Fotografía: EFE
Ciudad de México, México.

El reciente contagio de COVID del presidente, Andrés Manuel López Obrador, se suma a la imparable ola de coronavirus que azota a un país que acaba de superar los 300 mil muertos y los 4 millones de enfermos.

Como una profecía autocumplida, México cosecha lo que sembró antes de que se iniciaran las Navidades, cuando decidió no aplicar ningún tipo de restricciones.

“Hay la polémica sobre si nos reunimos o no por esta nueva variante (ómicron), que lo hagamos con cuidado, pero que sí procuremos reunirnos con nuestros seres queridos, que es muy importante vernos, es algo bellísimo el encontrarnos”, señaló el mandatario el 22 de diciembre.
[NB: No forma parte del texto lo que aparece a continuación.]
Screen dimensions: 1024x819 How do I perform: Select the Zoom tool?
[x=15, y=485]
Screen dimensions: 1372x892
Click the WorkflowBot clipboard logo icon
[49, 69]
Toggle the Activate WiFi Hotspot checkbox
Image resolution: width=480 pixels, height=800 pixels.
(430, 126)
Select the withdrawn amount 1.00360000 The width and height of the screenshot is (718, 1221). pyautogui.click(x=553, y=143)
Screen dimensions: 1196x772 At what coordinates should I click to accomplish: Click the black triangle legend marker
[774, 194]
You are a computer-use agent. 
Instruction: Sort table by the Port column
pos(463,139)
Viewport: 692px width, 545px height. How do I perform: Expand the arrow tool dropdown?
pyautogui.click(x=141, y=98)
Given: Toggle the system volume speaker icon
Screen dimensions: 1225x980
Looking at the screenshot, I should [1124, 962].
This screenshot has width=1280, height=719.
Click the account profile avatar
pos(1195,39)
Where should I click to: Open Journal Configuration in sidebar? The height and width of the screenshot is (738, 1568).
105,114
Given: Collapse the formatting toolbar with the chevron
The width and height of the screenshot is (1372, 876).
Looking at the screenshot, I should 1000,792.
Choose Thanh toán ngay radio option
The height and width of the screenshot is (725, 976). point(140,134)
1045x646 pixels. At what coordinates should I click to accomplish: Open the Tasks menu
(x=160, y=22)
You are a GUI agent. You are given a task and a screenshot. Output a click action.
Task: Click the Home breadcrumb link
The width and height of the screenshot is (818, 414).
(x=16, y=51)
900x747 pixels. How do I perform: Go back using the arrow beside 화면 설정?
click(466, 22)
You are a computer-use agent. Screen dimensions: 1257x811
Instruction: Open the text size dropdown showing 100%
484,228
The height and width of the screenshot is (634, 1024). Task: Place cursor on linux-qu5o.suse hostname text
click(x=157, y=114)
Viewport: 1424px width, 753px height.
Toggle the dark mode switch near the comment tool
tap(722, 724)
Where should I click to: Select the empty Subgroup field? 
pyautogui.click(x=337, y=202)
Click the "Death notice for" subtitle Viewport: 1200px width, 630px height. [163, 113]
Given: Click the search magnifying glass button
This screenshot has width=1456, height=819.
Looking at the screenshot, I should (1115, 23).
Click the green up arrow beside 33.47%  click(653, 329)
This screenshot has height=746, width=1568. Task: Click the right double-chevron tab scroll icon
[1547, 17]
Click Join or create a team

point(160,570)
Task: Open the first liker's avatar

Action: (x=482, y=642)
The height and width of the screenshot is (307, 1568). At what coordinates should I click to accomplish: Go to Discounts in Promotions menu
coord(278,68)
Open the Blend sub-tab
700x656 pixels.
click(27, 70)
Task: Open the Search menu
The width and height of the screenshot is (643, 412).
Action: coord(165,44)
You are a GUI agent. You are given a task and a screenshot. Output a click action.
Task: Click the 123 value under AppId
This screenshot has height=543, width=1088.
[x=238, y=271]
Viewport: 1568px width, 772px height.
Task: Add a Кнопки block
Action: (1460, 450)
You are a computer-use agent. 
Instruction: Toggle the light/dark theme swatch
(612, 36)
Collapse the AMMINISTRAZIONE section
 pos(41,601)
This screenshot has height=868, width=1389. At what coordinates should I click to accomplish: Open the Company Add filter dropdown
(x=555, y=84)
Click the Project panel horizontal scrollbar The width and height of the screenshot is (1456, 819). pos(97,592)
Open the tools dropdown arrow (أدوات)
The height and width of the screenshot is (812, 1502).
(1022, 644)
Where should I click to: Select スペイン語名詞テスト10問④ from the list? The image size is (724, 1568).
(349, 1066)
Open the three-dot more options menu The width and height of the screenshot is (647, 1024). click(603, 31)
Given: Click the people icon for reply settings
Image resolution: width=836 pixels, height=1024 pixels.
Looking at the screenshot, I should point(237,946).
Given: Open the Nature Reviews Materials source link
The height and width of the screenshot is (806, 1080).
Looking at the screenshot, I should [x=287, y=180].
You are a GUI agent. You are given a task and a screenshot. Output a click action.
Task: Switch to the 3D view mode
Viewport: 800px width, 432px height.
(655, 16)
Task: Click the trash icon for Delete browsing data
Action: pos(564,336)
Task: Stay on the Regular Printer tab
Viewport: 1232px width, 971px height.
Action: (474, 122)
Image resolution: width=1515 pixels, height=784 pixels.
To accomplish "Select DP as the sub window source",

Ómicron, que las propias autoridades sanitarias ya admiten que se está convirtiendo en la variante con más presencia, ha demostrado su capacidad de contagio en las últimas semanas.

La consecuencia visible es el aumento exponencial en el número de contagios diarios -el lunes se registraron más de 11 mil y en las largas filas para acceder a una prueba en la sanidad pública y privada.

Como respuesta a las ingentes solicitudes para una prueba, Hugo López-Gatell, subsecretario de Prevención y Promoción de la Salud y zar contra la pandemia, pidió este martes a la población que ha tenido contacto con positivos y no tenga síntomas no hacerse el test.

La recomendación del funcionario contraviene lo que piden instituciones como la Organización Mundial de la Salud (OMS) y los Centros de Control de Enfermedades de EEUU.

El pasado sábado, México batió el récord de contagios diarios al llegar a los 30 mil 671, por encima de los 28 mil 953 del 18 de agosto de 2021.